“...mi basta una finestra socchiusa, un tremore latteo sul pavimento, un filo di luce dalla porta e io so che è arrivata. E la mia vita povera come quella di tutti, all'improvviso si incendia di dolorosa meravigliosa passione... E il mio cuore batte forte perché lei è tornata. La Luna”.
E' Mademoiselle Lycanthrope a ululare la parola fine alla piece teatrale 'Le Beatrici' di Stefano Benni, in questi giorni di scena alla 'Sala Umberto' di Roma. Cinque voci per altrettanti monologhi, un'interpretazione corale a chiusura di sipario, movenze sensuali, buffe, disperate, frenetiche, lussuriose, impazienti: le donne dello scrittore (e regista teatrale) bolognese porgono all'occhio un caleidoscopio di femminilità tragicomica, una degustazione di cromosoma X in tutte le sue paradossali e bizzarre variazioni di sapore.
E' la “tanto gentile e tanto onesta” (pare) musa dantesca, interpretata da Gisella Szaniszlò, ad aprile lo spettacolo: la Beatrix, medievale fanciulla conscia della propria breve vita, stufa di essere 'angelicata', bramosa di meno 'divino' amore e più umane sensazioni, lascia poi che l'occhio di bue illumini Alice Redini, la Mocciosa, adolescente figlia della modernità, discepola della dea Tv, in trepidante attesa di raccontare davanti alle telecamere delle 86 coltellate con cui la sua migliore amica ha appena ucciso la madre.

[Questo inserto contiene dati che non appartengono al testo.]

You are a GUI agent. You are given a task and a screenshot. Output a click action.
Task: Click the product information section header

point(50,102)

L'ombra di un futuro degenerato viene quindi ingoiata da quella vampiresca della Presidentessa, Elisa Marinoni, manager industriale con una ricetta innovativa sul 'recupero' degli operai in esubero, invisibili ingredienti del benessere in lattina...Diabolica femmina, come il satanasso che attanaglia viscere e carne dell'esilarante Suora ventottenne, Valentina Virando, sacrificata dalla povertà familiare sull'altare di una castità coatta e delirante.

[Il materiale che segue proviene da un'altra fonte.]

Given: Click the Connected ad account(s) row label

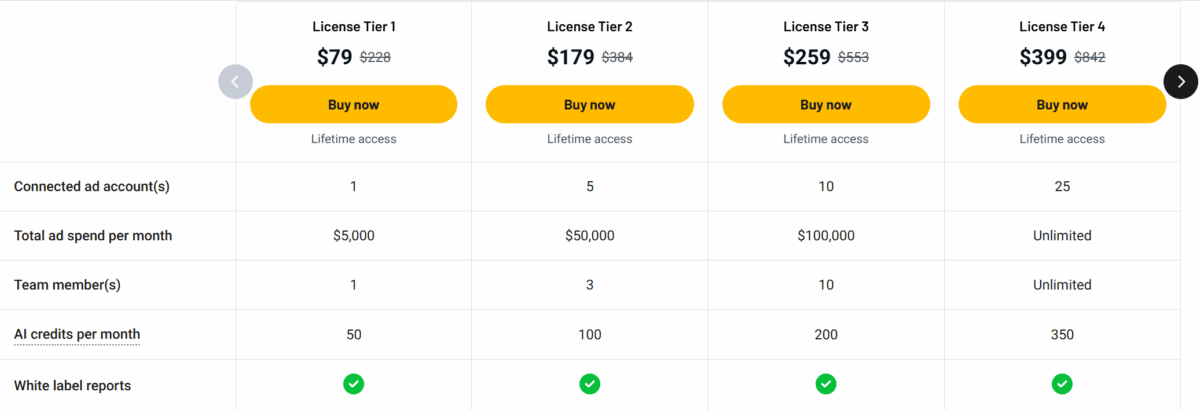Looking at the screenshot, I should tap(85, 186).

Una sedia, infine. Un sedia di legno, sul palcoscenico. La luce si abbassa, il silenzio è polveroso e l'Attesa ha gli occhi di Valentina Chico: lei è l'ombra che aspetta dietro la porta, accanto a una finestra, lei è la donna con l'orecchio teso a cogliere il trillo di un telefono, i passi sulle scale, il rientro, quel rientro, l'amante, la sposa, la madre, la sorella
. Femmine consumate, vibranti, infuocate, purificate, femmine-lupo che mescolano le loro voci per raccontare la metamorfosi mostruosa e infinitamente delicata di un corpo condannato e benedetto, mentre lassù cresce la palla d'oro e una voce sinuosa, nel buio, sussurra: “Volete passeggiare con me, signore, per le vie della Parigi notturna?”.